Speaker: Aaron Mazel-Gee, Caltech
Title: Towards knot homology for 3-manifolds
Time: Nov 08, 2022 at 18:00 Istanbul time
Abstract: The Jones polynomial is an invariant of knots in R3 . Following a proposal of Witten, it was extended to knots in 3-manifolds by Reshetikhin--Turaev using quantum groups. Khovanov homology is a categorification of the Jones polynomial of a knot in R3, analogously to how ordinary homology is a categorification of the Euler characteristic of a space. It is a major open problem to extend Khovanov homology to knots in 3-manifolds. In this talk, I will explain forthcoming work towards solving this problem, joint with Leon Liu, David Reutter, Catharina Stroppel, and Paul Wedrich. Roughly speaking, our contribution amounts to the first instance of a braiding on 2-representations of a categorified quantum group. More precisely, we construct a braided (∞,2)-category that simultaneously incorporates all of Rouquier's braid group actions on Hecke categories in type A, articulating a novel compatibility among them.

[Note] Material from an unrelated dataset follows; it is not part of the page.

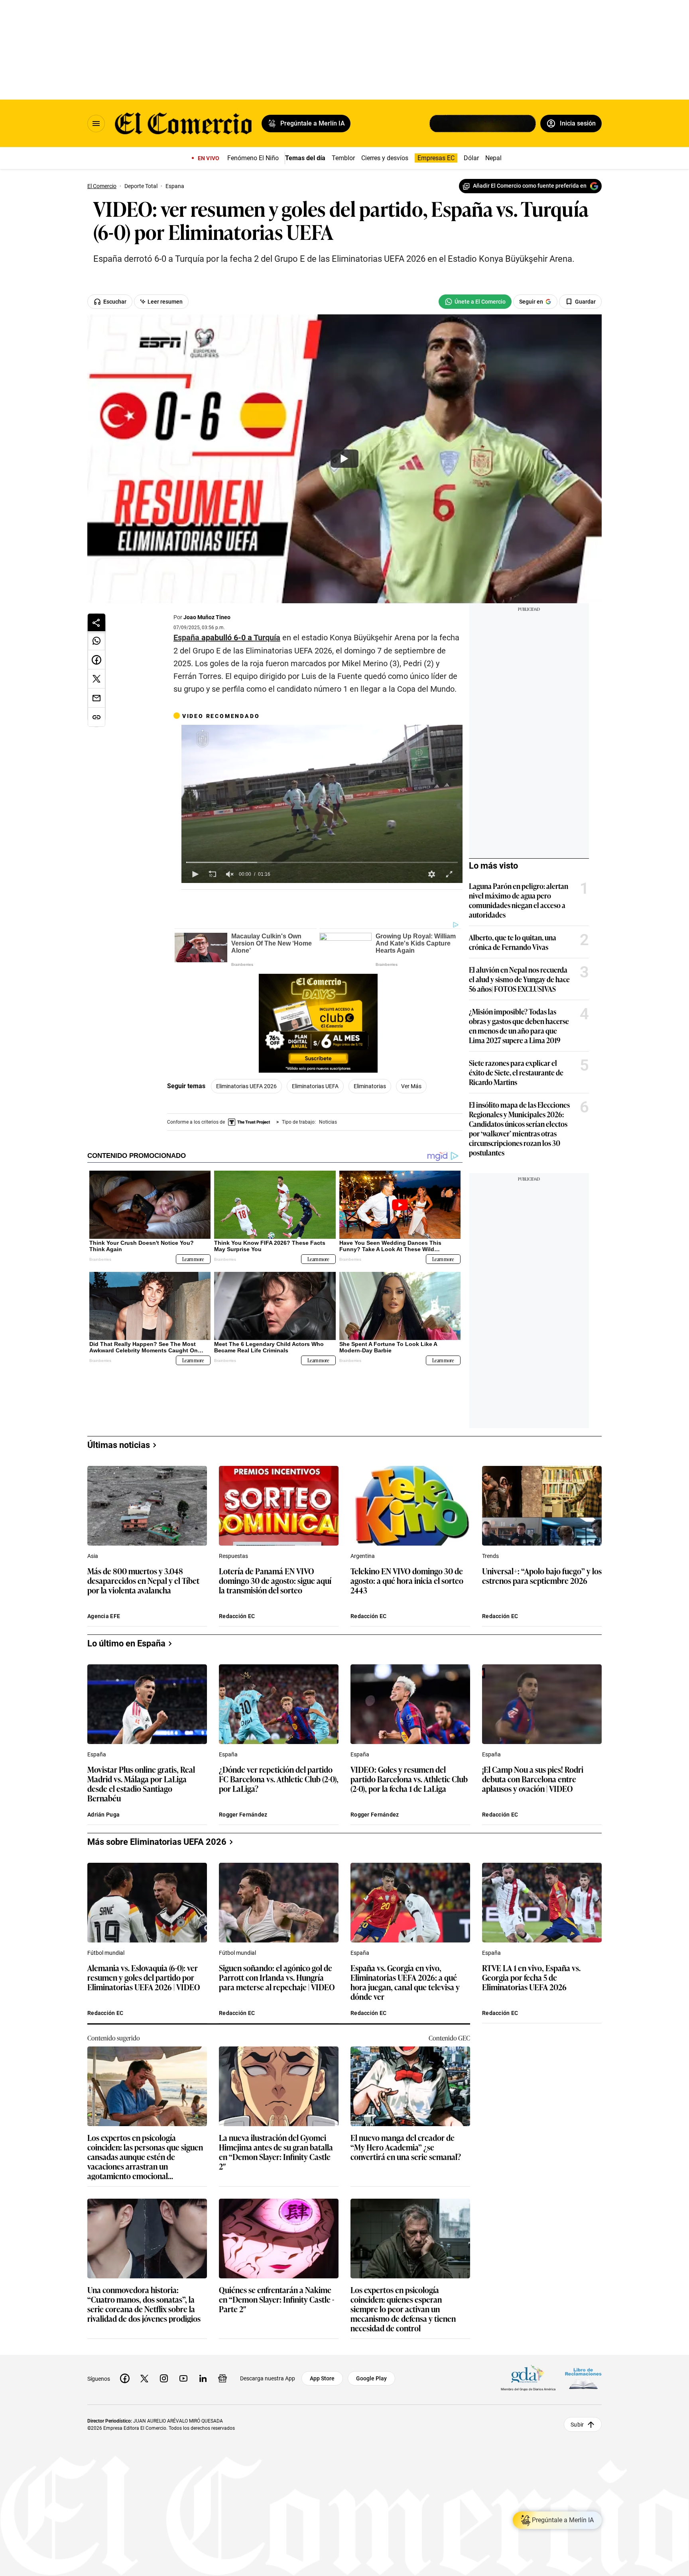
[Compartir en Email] (96, 698)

Speaker: Can Yaylalı, Darmstadt University
Title: Derived F-zips
Time: Nov 22, 2022 at 17:00 Istanbul time
Abstract: The theory of F-zips is a positive characteristic analog of the theory of integral Hodge-structures. As shown by Moonen and Wedhorn, one can associate to any proper smooth scheme with degenerating Hodge-de Rham spectral sequence and finite locally free Hodge cohomologies an F- zips, via its n-th de Rham cohomology. Using the theory of derived algebraic geometry, we can work with the de Rham hypercohomology and show that it has a derived analog of an F-zip structure. We call these structures derived F-zips. We can attach to any proper smooth morphism a derived F-zip and analyze families of proper smooth morphisms via their underlying derived F-zip.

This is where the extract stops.